WORK REQUEST – Every line holding "green" should be copied from the records below.

DATA UNDER STUDY –
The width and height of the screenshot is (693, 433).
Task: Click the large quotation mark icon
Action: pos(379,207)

...

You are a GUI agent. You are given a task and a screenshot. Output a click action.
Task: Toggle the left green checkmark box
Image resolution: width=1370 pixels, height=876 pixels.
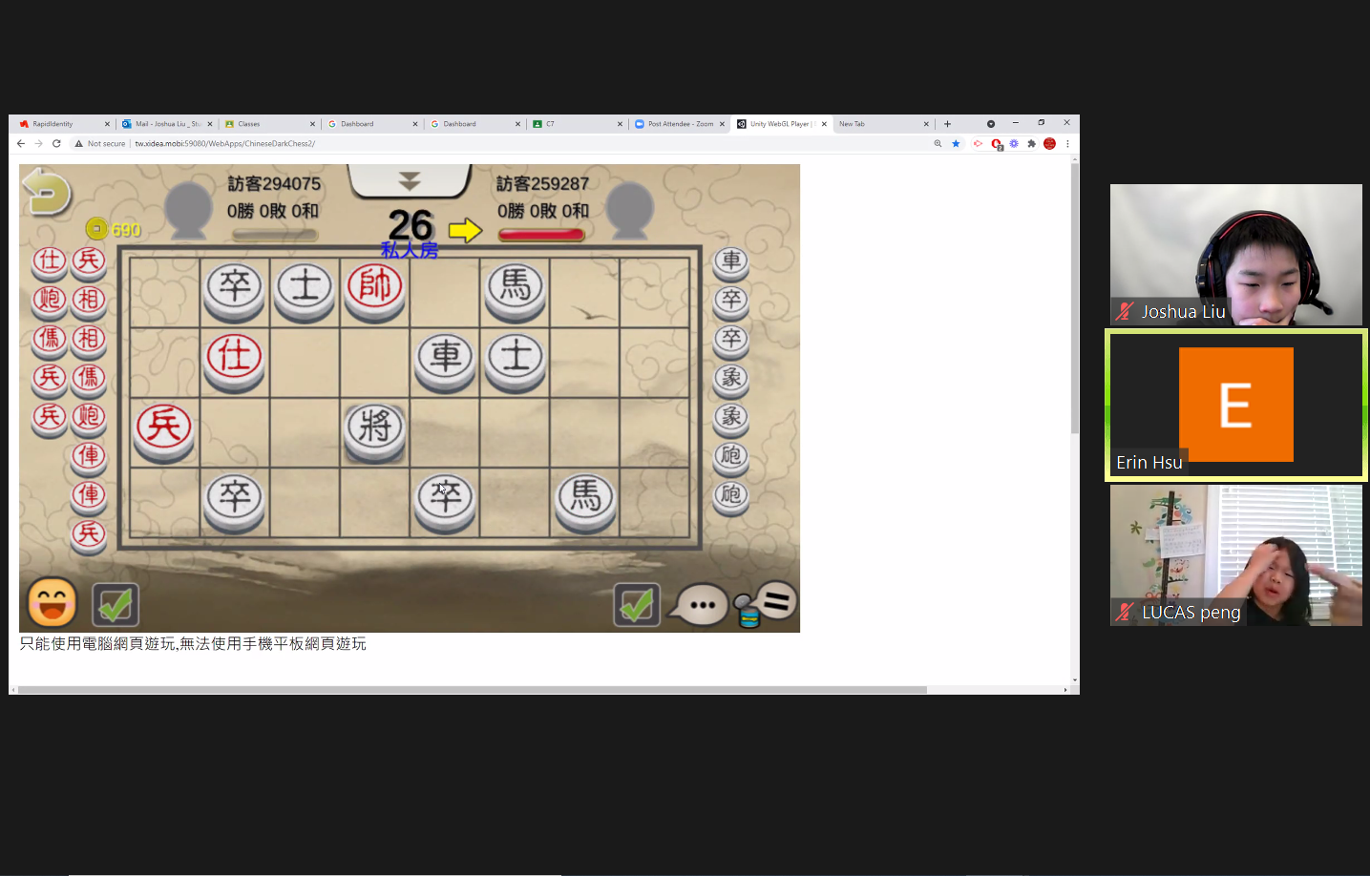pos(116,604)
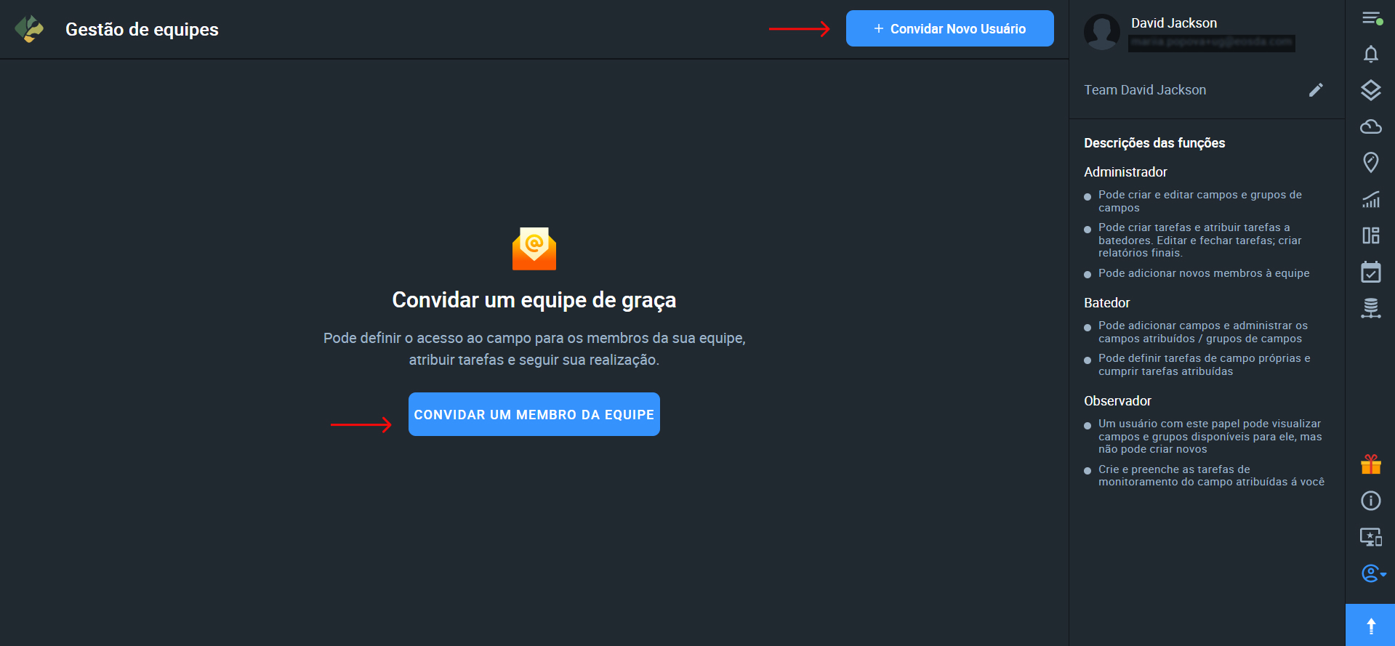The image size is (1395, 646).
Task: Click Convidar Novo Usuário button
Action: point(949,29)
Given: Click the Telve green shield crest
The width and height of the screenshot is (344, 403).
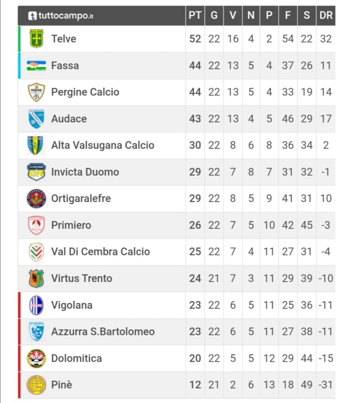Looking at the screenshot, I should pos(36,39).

---

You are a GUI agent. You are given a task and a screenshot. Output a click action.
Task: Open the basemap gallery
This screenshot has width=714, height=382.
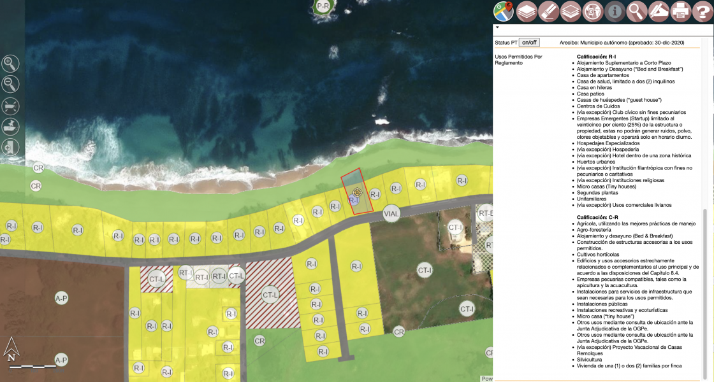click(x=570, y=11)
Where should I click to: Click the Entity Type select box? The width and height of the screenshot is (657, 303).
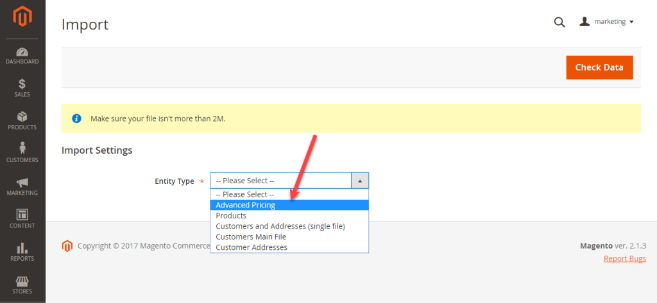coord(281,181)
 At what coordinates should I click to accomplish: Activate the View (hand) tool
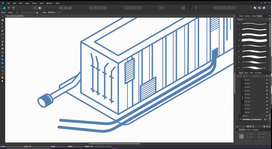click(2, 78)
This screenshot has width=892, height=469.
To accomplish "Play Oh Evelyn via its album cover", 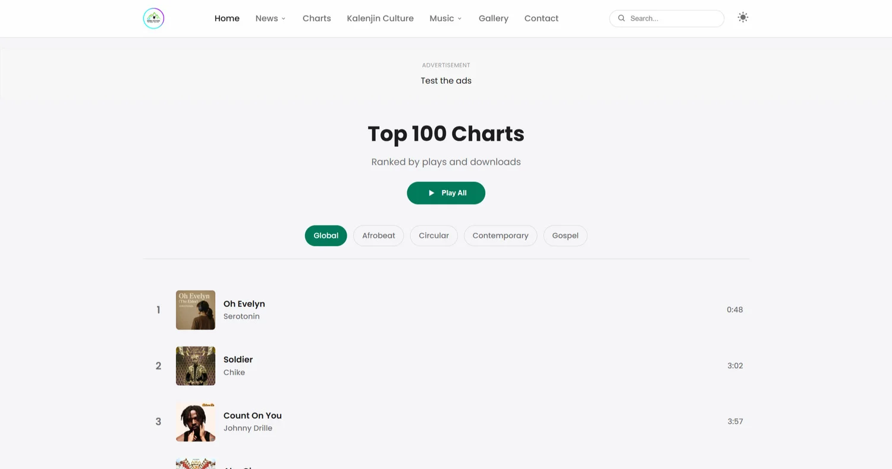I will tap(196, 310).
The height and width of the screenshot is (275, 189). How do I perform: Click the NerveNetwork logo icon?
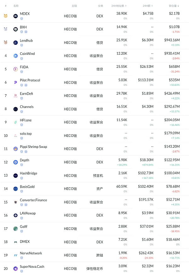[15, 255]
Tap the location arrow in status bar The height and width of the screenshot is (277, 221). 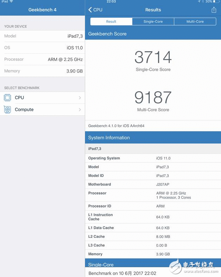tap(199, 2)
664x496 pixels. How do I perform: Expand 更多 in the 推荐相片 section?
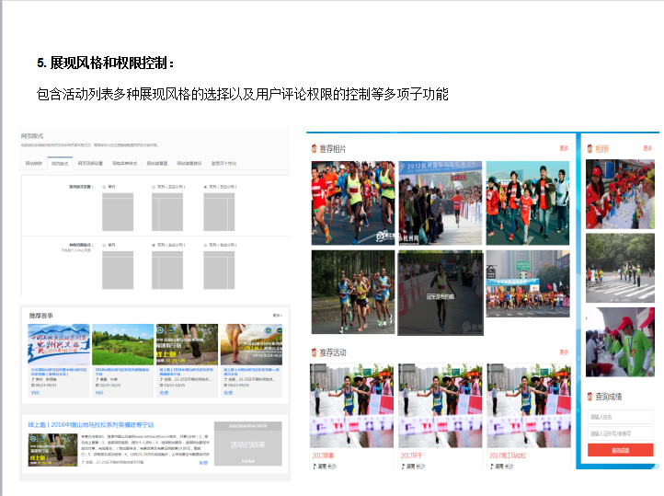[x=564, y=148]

COMPLETED TASK –
Task: Toggle the left green checkmark box
Given: Click the Telve green shield crest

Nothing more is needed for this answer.